Ein Selfie einer Gruppe aus 16 fröhlich schauenden Männern und Frauen.
Encanto © Cristina Marques

«Encanto», ein brasilianischer Chor in Stuttgart

Autor:in

Sabine Näher

Ausgabe

N° 130 | Mai 2026

Im Jahr 1987 kam die Bra­si­lia­ne­rin Cris­ti­na Mar­ques nach Deutsch­land und absol­vier­te eine Aus­bil­dung als Leh­re­rin am Stutt­gar­ter Wal­dorf­se­mi­nar. Als Toch­ter einer musi­ka­li­schen Fami­lie hat­te sie in der Hei­mat bereits mit acht Jah­ren Kla­vier­un­ter­richt und wur­de 14-jäh­rig Mit­glied des Cho­res am Staat­li­chen Kon­ser­va­to­ri­um von Cam­pi­na. Im anschlie­ßen­den Stu­di­um beleg­te sie Kla­vier, Gesang und Vio­lon­cel­lo.
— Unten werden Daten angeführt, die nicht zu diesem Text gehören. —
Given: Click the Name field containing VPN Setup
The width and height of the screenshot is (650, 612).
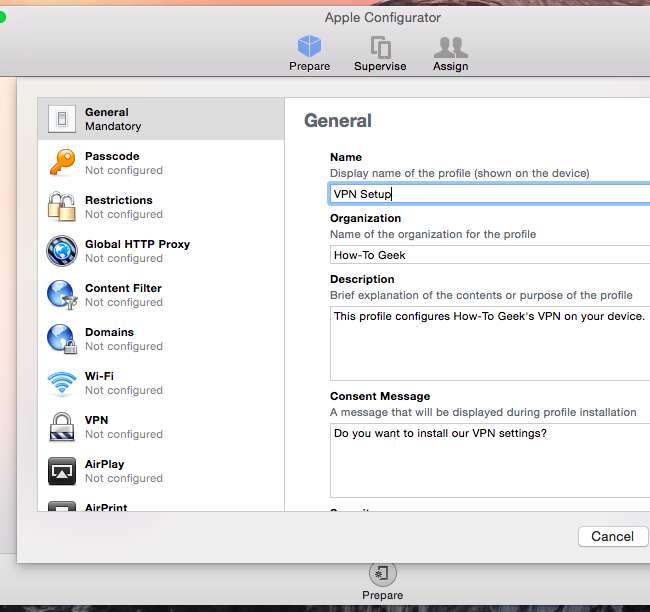Looking at the screenshot, I should pos(488,194).
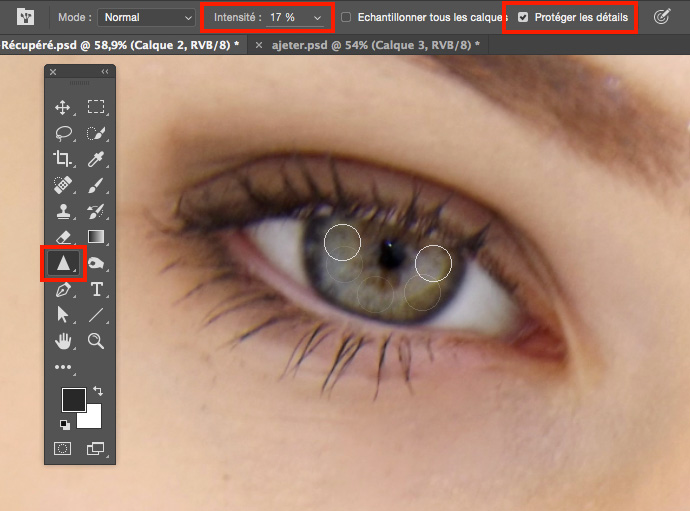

Neben ihrer Tätig­keit als Musik­leh­re­rin am Les­sing-Gym­na­si­um und an der Man­fred-Ehrin­ger-Grund­schu­le in Stutt­gart Bad Cannstatt lei­tet Mar­ques den 2006 von ihr gegrün­de­ten Chor «Encan­to». «Anlass war ein Kon­zert des bra­si­lia­ni­schen Cho­res ‹Expresso25› aus Por­to Aleg­re in Stutt­gart», erzählt sie. «Ich diri­gier­te damals den jun­gen Chor ‹Sound of Bot­nang› und habe das Kon­zert in der Sing­hal­le des Ver­eins zusam­men mit Johan­nes Kär­cher von der Deutsch-Bra­si­lia­ni­schen Gesell­schaft orga­ni­siert. Dort traf ich auf eini­ge Leu­te, die ger­ne zusam­men bra­si­lia­ni­sche Musik sin­gen woll­ten. Ein paar Wochen spä­ter haben wir uns getrof­fen – und der Chor war ent­stan­den!» Kär­cher, der­zeit Hono­rar-Kon­sul für Bra­si­li­en in Stutt­gart, sang selbst über zehn Jah­re lang mit und unter­stützt den Chor bis heu­te finan­zi­ell, wie Mar­ques dank­bar betont.

Die Welt vereint im Chor

Bei den aktu­ell rund 30 Sänger:innen sind ver­schie­de­ne Natio­na­li­tä­ten ver­eint: Neben Brasilianer:innen fin­den sich Sänger:innen aus Deutsch­land, Ita­li­en, Frank­reich, Japan und Alge­ri­en. «Man muss beden­ken: Vie­le Bra­si­lia­ner haben euro­päi­sche Wur­zeln», erläu­tert Mar­ques. «Wir haben eini­ge Deutsch-Bra­si­lia­ner im Chor. Uns alle ver­bin­den die Chor­kul­tur und natür­lich die Musik.» Gesun­gen wer­den aus­schließ­lich Tex­te mit bra­si­lia­ni­schem Por­tu­gie­sisch. «Es gab schon Mit­sän­ger, die kein Wort Por­tu­gie­sisch konn­ten. Dann habe ich die Pro­be eben auf Deutsch gehal­ten», erzählt die Chor­lei­te­rin. «Der Chor ist offen für jeder­man­n/-frau, der/die min­des­tens ansatz­wei­se die por­tu­gie­si­sche Spra­che beherrscht, die bra­si­lia­ni­sche Musik gern im Chor sin­gen und nicht zuletzt ein­mal in der Woche bra­si­lia­ni­sche Atmo­sphä­re in net­ter Gesell­schaft erle­ben möch­te.»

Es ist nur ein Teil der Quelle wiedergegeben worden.